O professor Euzéias Fortunato da Silva, 51 anos, reconhece não ter decorado sequer o telefone da filha, pessoa para quem mais telefona. ''De vez em quando esqueço até o meu próprio número, já que não ligo para mim mesmo'', brinca, acrescentando que não se dá ao trabalho de memorizar números telefônicos porque os tem na agenda.
Mas, se nos números ele se autodefine como ''um desastre'', com as palavras ele é excepcional. Conhecido professor de inglês e espanhol para vestibulandos, Euzéias domina as línguas espanhola, italiana, francesa, inglesa e alemã. Além disso, é capaz de ler em latim, holandês e catalão, e falar algumas centenas de palavras em japonês. E aprendeu tudo estudando sozinho, em um longo aprendizado, iniciado em 1972. ''Conheço algumas línguas, mas é fruto de muito trabalho e esforço'', ressalta.
Para conseguir aprender tanto, a mola propulsora, segundo ele, é ter vontade. Depois, é preciso adquirir bons materiais e principalmente um dicionário. O passo seguinte é ler muito e estar constantemente em contato com o idioma, através de filmes e rádios pela internet, por exemplo, para assimilar e não esquecer as palavras já aprendidas. ''Todos os dias eu destino pelo menos 15 minutos para ler em outro idioma. O elemento repetição é de importância fundamental no aprendizado de uma língua'', ensina, provando que boa memória é mesmo fruto de exercícios constantes.
O estímulo desde a infância também influenciou em seu gosto pelo conhecimento. Euzéias revela que seus pais não tiveram muito estudo, mas sempre incentivaram os 14 filhos a estudar. ''Meus pais eram desprovidos de bases materiais, mas tinham um patrimônio ético e moral inabalável. Essa base foi de fundamental importância no nosso desenvolvimento'', reconhece.
O exemplo desse professor é louvável, mas, quando se tem apenas 17 anos e um vestibular pela frente parece que apenas exercitar a mente não basta. Murillo Gonçalves Lima sabe que precisa ler várias vezes e escrever para poder decorar um assunto. ''O problema é que é muita coisa pra estudar, por isso a galera pira'', avalia.

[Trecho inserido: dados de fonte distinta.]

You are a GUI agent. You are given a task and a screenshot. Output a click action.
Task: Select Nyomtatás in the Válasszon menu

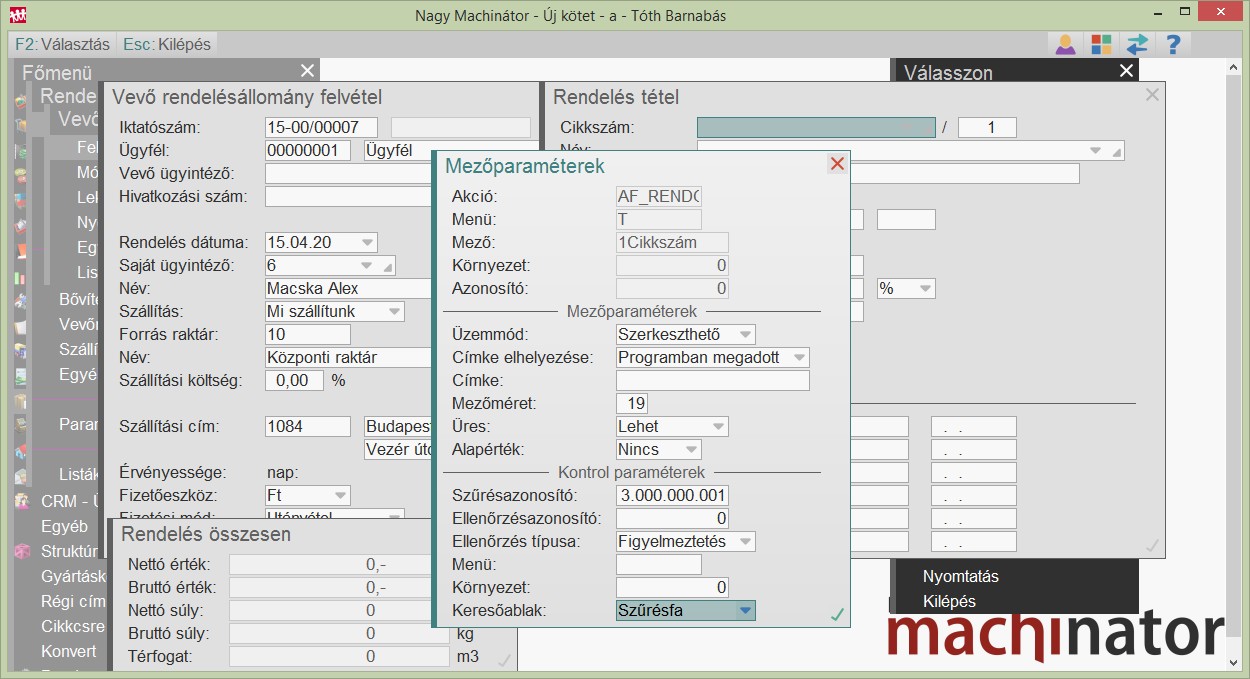point(960,576)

Para tentar facilitar a memorização, Murillo aproveita os macetes e brincadeiras dos professores na hora de decorar fórmulas de física e química, e vai além, criando suas próprias maneiras. ''Eu relaciono uma coisa a outra. Por exemplo, junto as iniciais do que preciso decorar e formo uma outra palavra ou frase'', conta.

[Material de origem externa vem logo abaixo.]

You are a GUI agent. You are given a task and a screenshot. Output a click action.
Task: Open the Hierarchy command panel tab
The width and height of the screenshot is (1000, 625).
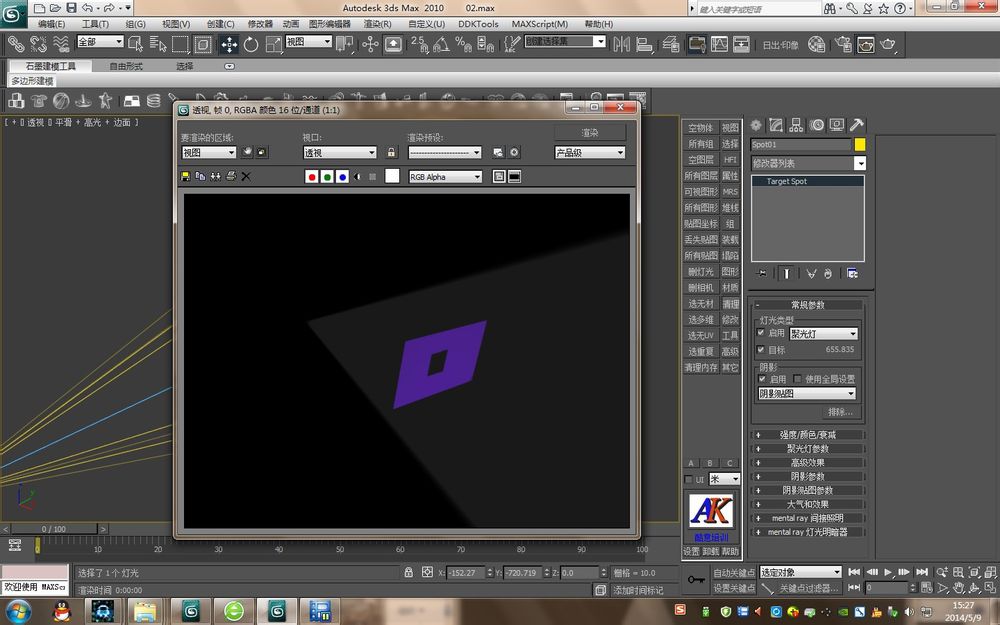(797, 125)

O estudante assume que tem uma boa memória para se lembrar de lugares, conversas, números telefônicos e até compromissos. ''Só os compromissos marcados com muita antecedência, como uma consulta ao dentista, ou aqueles que eu não posso esquecer de jeito nenhum, eu anoto no papel e colo na geladeira'', revela, lamentando que só boa memória não seja suficiente para passar no vestibular, infelizmente.(A.I.)